Methionine concentration regulates LSD1 acetylation in glioma cells
摘要
Glioma is a highly aggressive brain cancer with poor prognosis, characterized by vigorous methionine metabolism. While methionine restriction demonstrates broad anticancer effects, its mechanistic relationship with epigenetic regulators in glioma remains inadequately understood. This study reveals the molecular mechanism by which methionine restriction (0.1 mM) modulates the epigenetic regulator LSD1. Restricting methionine to 0.1 mM induced site-specific acetylation at LSD1 lysine residues K6 and K359, promoting its ubiquitin-proteasome-dependent degradation independently of transcriptional alterations. Multi-omics analysis revealed that LSD1 inhibition induced dual reprogramming: transcriptomic activation of the p38MAPK and ubiquitin-proteasome pathways, coupled with metabolomic suppression of the TCA cycle with accumulation of L-proline and other amino acid metabolites. The HDAC inhibitor TSA synergized with methionine restriction to enhance LSD1 acetylation and degradation, whereas K6R/K359R mutations stabilized LSD1, confirming the role of acetylation in proteasomal targeting.
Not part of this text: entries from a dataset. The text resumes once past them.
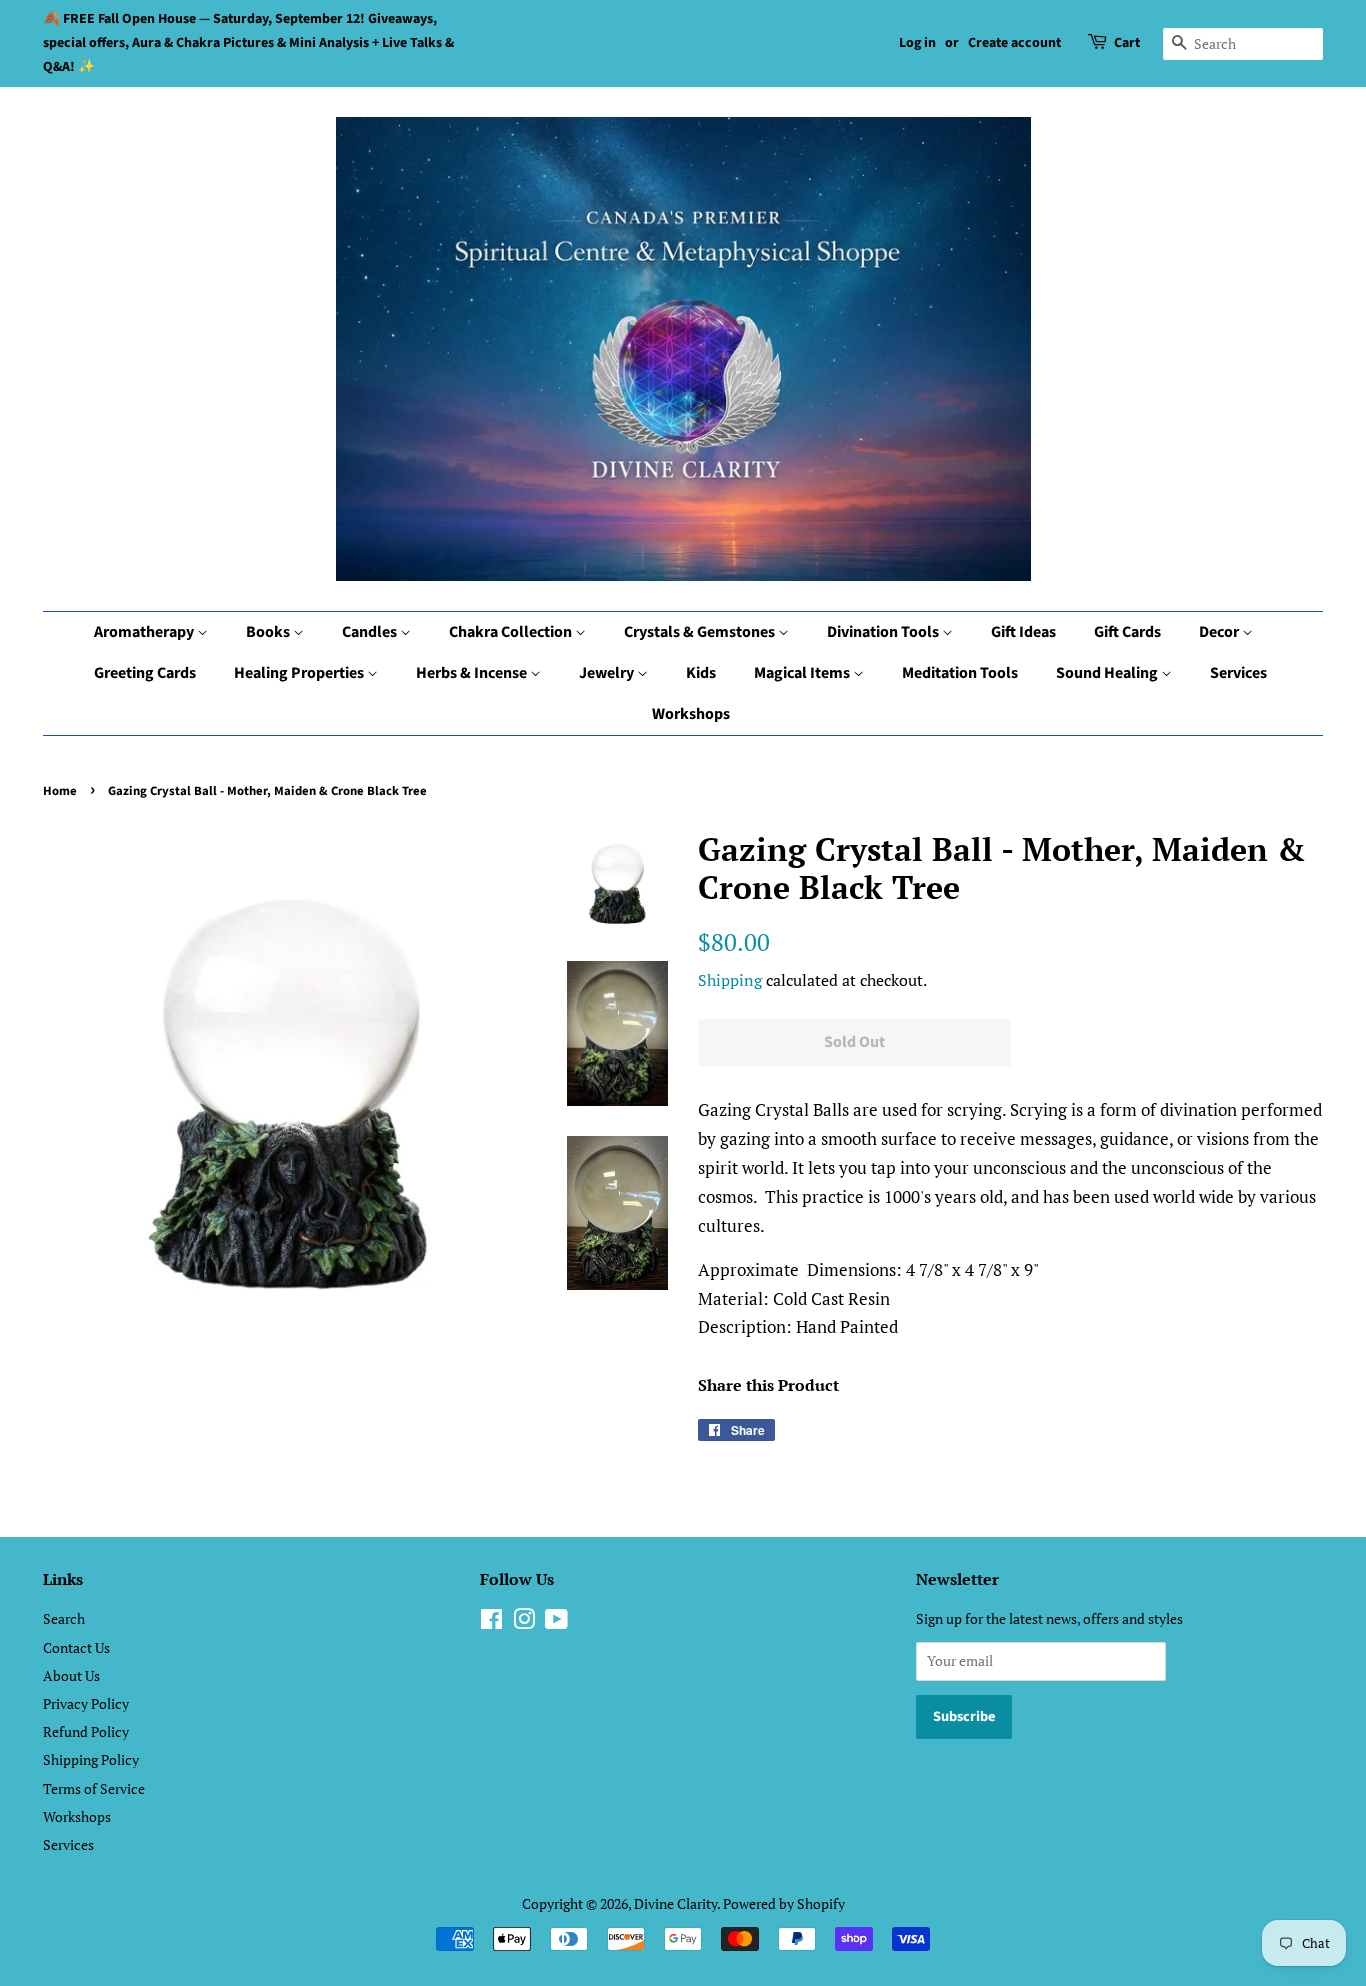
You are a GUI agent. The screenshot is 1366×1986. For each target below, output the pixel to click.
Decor (1220, 632)
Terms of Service (94, 1788)
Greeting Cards (145, 673)
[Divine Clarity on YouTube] (556, 1622)
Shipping (730, 980)
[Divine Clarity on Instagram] (524, 1622)
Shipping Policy (91, 1759)
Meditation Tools (960, 673)
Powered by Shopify (784, 1903)
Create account (1014, 43)
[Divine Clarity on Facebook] (491, 1622)
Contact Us (76, 1647)
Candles (371, 632)
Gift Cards (1127, 632)
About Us (71, 1675)
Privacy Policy (86, 1703)
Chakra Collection (512, 632)
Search (64, 1618)
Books (269, 632)
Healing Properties (300, 673)
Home (60, 791)
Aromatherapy (145, 632)
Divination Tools (884, 632)
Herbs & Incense (473, 673)
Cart (1127, 43)
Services (1238, 673)
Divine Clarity (675, 1903)
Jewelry (608, 673)
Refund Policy (86, 1731)
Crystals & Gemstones (701, 632)
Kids (701, 673)
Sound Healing (1108, 673)
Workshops (691, 714)
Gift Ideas (1023, 632)
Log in (917, 43)
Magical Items (803, 673)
Functional validation via colony formation identified LSD1 as a key mediator of methionine restriction; LSD1 knockdown mimicked the growth inhibition of methionine starvation, while its overexpression partially restored proliferation. Collectively, these results establish the methionine-LSD1 axis as a crucial nutrient-sensing mechanism that drives glioma adaptation via epigenetic-metabolic crosstalk. This highlights potential combinatorial therapeutic strategies involving dietary methionine limitation and LSD1 acetylation-targeted therapy to disrupt tumor survival pathways.